Here we go, perhaps this will be the fix for the dask problem

https://forum.image.sc/t/doing-watershed-with-large-image/77283/2

use dask.array.map_overlap 2 with scikit-image watershed using watershed_lines=True. This makes sure that each segment is separated from its neighbors by black/background pixels. Where the overlaps end, your segments will be cut by a vertical line, but not by the background. then, use dask_image.ndmeasure.label 1 to label the connected components. This should unify the segments at the window boundary, but not the ones that are separated by the watershed line.

I don't like having to use watershed_lines=True on the red flour beetle data (the nuclei are packed pretty tightly and they're not that big). But if it's the easiest way to get a result, we might just go with it.

[GenevieveBuckley]

This does fall into the "here is a bunch of raw material that you could use" category, so disregard it if you like.

But I found a Kaggle "3D Image Analysis using Dask" notebook, which is a nice in-the-wild example.

It looks like it was made as an exercise for this course. I don't know the author, but I think this is the right K Mader.
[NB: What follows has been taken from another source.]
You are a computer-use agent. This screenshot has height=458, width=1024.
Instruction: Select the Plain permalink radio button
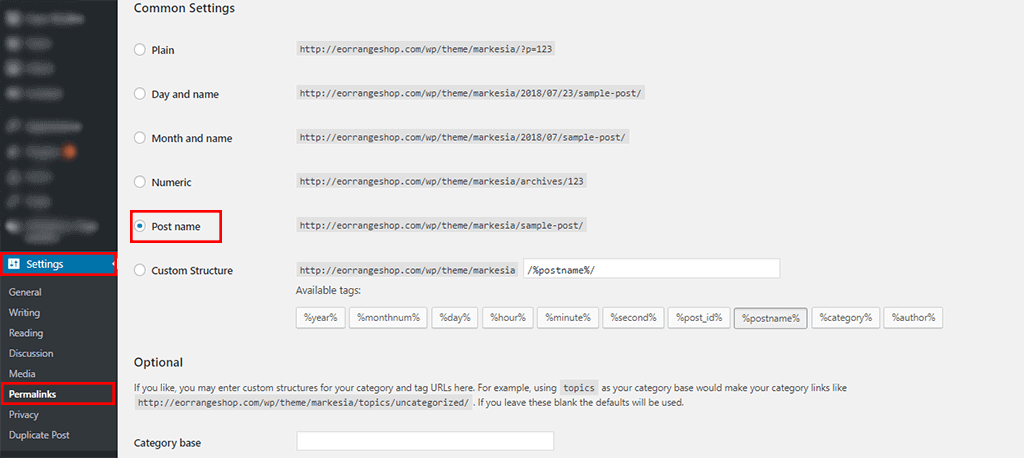tap(140, 49)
I suspect there'd be some work involved if you wanted to turn the notebook into a benchmark. There are several questions/exercises at the end of the notebook, and it might be possible that there is another version with example solutions to those parts floating around as well. Could be something to keep in mind for the future.

[GenevieveBuckley]

(This note is more for me, rather than James or anyone else at Coiled. I'm not expecting anyone else to look through Robert's code, but I want to link it in case there is anything that might also be useful here)

Potentially useful resource for the red-flour-beetle 3D example:

• Notebook "Tribolium embryo morphometry over time in Napari" (also uses Dask) napari_dask.ipynb
• tribolium.py
• Notebook "Tribolium embryo morphometry II" tribolium_morphometry2.ipynb

Robert Haase has written some clesperanto demo scripts segmenting cells in 3D from a tribolium embryo (red flour beetle). It's not exactly the same dataset as the cell tracking challenge one I've linked above, but looks quite similar. The one he uses has been downsampled to 1x1x1mm voxels, which is roughly similar to the lowest resolution level of the zarr file I was playing with here.